### Task prompt
Please print all the lines below exactly as they are written.

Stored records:
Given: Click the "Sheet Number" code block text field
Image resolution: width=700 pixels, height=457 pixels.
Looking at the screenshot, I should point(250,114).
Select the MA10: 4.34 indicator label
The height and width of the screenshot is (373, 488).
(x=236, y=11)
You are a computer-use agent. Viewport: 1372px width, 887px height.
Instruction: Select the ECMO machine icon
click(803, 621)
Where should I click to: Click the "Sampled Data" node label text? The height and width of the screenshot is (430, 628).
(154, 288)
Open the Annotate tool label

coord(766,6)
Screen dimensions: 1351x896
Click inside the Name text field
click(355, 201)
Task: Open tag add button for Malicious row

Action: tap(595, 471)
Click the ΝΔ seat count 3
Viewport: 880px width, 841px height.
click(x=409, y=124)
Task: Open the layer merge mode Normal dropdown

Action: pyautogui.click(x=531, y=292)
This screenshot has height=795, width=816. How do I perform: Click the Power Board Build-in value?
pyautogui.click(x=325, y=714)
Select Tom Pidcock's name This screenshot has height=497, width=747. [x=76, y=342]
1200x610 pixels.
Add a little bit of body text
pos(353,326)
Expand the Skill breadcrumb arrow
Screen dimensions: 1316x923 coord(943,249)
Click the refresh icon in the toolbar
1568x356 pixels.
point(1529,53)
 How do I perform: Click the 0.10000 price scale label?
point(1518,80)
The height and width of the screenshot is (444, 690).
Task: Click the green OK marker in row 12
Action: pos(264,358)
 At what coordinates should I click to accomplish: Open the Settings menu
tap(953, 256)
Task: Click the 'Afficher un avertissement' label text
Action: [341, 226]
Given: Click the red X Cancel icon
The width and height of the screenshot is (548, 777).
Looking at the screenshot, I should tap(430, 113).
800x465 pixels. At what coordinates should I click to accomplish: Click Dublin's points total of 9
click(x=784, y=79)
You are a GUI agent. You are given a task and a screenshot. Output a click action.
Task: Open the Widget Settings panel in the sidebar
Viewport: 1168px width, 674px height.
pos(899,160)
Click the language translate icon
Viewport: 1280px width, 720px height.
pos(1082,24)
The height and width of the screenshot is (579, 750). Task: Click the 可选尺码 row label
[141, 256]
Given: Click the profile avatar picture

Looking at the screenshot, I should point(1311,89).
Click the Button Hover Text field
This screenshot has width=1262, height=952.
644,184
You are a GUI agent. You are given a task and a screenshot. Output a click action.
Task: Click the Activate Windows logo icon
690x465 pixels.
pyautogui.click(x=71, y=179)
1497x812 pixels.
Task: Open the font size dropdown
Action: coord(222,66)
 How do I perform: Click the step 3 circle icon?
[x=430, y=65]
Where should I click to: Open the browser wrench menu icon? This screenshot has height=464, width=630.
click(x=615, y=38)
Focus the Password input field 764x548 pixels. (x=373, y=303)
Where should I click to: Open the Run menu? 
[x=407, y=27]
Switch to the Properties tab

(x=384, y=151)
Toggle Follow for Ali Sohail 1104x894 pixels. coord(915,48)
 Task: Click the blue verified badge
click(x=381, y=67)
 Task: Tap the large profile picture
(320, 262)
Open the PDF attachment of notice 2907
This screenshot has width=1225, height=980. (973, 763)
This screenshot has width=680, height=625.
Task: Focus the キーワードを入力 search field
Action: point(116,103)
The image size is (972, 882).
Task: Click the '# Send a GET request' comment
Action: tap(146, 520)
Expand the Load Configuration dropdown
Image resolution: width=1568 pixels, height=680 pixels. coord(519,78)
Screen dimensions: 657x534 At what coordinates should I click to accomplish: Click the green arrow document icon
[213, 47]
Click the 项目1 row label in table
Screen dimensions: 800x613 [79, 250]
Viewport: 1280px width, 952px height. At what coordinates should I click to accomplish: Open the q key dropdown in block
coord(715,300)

### Solution
Given: Click the "Sheet Number" code block text field
Image resolution: width=700 pixels, height=457 pixels.
Looking at the screenshot, I should point(250,114).
Select the MA10: 4.34 indicator label
The height and width of the screenshot is (373, 488).
(x=236, y=11)
You are a computer-use agent. Viewport: 1372px width, 887px height.
Instruction: Select the ECMO machine icon
click(803, 621)
Where should I click to: Click the "Sampled Data" node label text? The height and width of the screenshot is (430, 628).
(154, 288)
Open the Annotate tool label

coord(766,6)
Screen dimensions: 1351x896
Click inside the Name text field
click(355, 201)
Task: Open tag add button for Malicious row

Action: tap(595, 471)
Click the ΝΔ seat count 3
Viewport: 880px width, 841px height.
click(x=409, y=124)
Task: Open the layer merge mode Normal dropdown

Action: pyautogui.click(x=531, y=292)
This screenshot has height=795, width=816. How do I perform: Click the Power Board Build-in value?
pyautogui.click(x=325, y=714)
Select Tom Pidcock's name This screenshot has height=497, width=747. [x=76, y=342]
1200x610 pixels.
Add a little bit of body text
pos(353,326)
Expand the Skill breadcrumb arrow
Screen dimensions: 1316x923 coord(943,249)
Click the refresh icon in the toolbar
1568x356 pixels.
point(1529,53)
 How do I perform: Click the 0.10000 price scale label?
point(1518,80)
The height and width of the screenshot is (444, 690).
Task: Click the green OK marker in row 12
Action: pos(264,358)
 At what coordinates should I click to accomplish: Open the Settings menu
tap(953, 256)
Task: Click the 'Afficher un avertissement' label text
Action: [341, 226]
Given: Click the red X Cancel icon
The width and height of the screenshot is (548, 777).
Looking at the screenshot, I should tap(430, 113).
800x465 pixels. At what coordinates should I click to accomplish: Click Dublin's points total of 9
click(x=784, y=79)
You are a GUI agent. You are given a task and a screenshot. Output a click action.
Task: Open the Widget Settings panel in the sidebar
Viewport: 1168px width, 674px height.
pos(899,160)
Click the language translate icon
Viewport: 1280px width, 720px height.
pos(1082,24)
The height and width of the screenshot is (579, 750). Task: Click the 可选尺码 row label
[141, 256]
Given: Click the profile avatar picture

Looking at the screenshot, I should point(1311,89).
Click the Button Hover Text field
This screenshot has width=1262, height=952.
644,184
You are a GUI agent. You are given a task and a screenshot. Output a click action.
Task: Click the Activate Windows logo icon
690x465 pixels.
pyautogui.click(x=71, y=179)
1497x812 pixels.
Task: Open the font size dropdown
Action: coord(222,66)
 How do I perform: Click the step 3 circle icon?
[x=430, y=65]
Where should I click to: Open the browser wrench menu icon? This screenshot has height=464, width=630.
click(x=615, y=38)
Focus the Password input field 764x548 pixels. (x=373, y=303)
Where should I click to: Open the Run menu? 
[x=407, y=27]
Switch to the Properties tab

(x=384, y=151)
Toggle Follow for Ali Sohail 1104x894 pixels. coord(915,48)
 Task: Click the blue verified badge
click(x=381, y=67)
 Task: Tap the large profile picture
(320, 262)
Open the PDF attachment of notice 2907
This screenshot has width=1225, height=980. (973, 763)
This screenshot has width=680, height=625.
Task: Focus the キーワードを入力 search field
Action: point(116,103)
The image size is (972, 882).
Task: Click the '# Send a GET request' comment
Action: tap(146, 520)
Expand the Load Configuration dropdown
Image resolution: width=1568 pixels, height=680 pixels. coord(519,78)
Screen dimensions: 657x534 At what coordinates should I click to accomplish: Click the green arrow document icon
[213, 47]
Click the 项目1 row label in table
Screen dimensions: 800x613 [79, 250]
Viewport: 1280px width, 952px height. At what coordinates should I click to accomplish: Open the q key dropdown in block
coord(715,300)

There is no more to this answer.